Why I hate gambling
My view is that there are three kinds of gamblers, all of which sadden me.
First, there is the compulsive gambler. When I was growing up, the husband of one of my mother’s coworkers lost all their money in a fit of compulsive gambling. This occurred just as their teenage daughter was getting ready to apply to college. The college savings, as well as all their other savings, were gone. Watching this experience has most likely colored my view of the activity more broadly.
Second, there is the recreational gambler. He spends, say, $20 a week on slot machines or lottery tickets. Some say this is a fun diversion. But given the availability of books, movies, plays, museums, checkers, chess, etc., it is an unfortunate reflection on a person’s imagination when a scratch lottery ticket is the best diversion he can find. (I'll go easy on the person who plays small-stakes poker among friends, because the socializing is a much bigger part of the activity than is the gambling.)
Third, there is the professional gambler, such as the one in the Slate article (or the boyfriend of blogger Jacqueline Passey). In some ways, this case is the saddest of all. I have no doubt that some people can, in fact, make a living gambling. But doing so requires a lot of intelligence and savvy. It is a shame that someone with so much inherent ability wastes it doing something of such little social value.
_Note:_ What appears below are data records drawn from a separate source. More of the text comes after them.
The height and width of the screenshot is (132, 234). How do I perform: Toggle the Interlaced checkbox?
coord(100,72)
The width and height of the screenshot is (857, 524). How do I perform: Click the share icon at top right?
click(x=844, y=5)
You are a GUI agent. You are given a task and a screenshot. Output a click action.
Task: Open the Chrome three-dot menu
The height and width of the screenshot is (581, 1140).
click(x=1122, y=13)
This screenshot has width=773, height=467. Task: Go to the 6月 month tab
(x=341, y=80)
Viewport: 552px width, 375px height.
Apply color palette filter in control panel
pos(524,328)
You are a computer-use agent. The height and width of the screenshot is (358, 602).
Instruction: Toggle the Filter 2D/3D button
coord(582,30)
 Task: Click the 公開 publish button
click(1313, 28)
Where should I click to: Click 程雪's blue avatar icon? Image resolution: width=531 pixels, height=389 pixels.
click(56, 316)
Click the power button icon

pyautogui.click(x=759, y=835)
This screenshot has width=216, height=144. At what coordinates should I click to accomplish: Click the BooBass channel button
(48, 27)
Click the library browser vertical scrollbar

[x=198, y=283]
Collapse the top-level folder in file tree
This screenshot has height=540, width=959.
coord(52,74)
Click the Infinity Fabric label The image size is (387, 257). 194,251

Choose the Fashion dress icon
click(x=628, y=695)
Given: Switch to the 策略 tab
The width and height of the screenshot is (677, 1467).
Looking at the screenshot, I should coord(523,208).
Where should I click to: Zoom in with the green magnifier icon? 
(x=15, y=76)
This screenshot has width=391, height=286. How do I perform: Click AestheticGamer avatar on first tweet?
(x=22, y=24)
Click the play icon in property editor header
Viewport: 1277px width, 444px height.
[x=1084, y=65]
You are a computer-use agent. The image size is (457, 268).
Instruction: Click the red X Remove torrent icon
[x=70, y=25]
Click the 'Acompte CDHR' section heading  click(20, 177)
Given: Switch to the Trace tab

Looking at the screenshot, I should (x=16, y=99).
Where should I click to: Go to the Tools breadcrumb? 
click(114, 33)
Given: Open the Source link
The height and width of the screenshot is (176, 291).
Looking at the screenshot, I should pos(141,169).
None of this has much implication for public policy. The libertarian in me says people can waste their lives if they want. The utilitarian points out that governmental attempts to suppress gambling are likely to be fruitless and would foster a large underground economy. But the moralist still makes me sad when I observe the phenomenon.
Okay, I got that off my chest. The libertarian and utilitarian will now put the moralist back in his cage.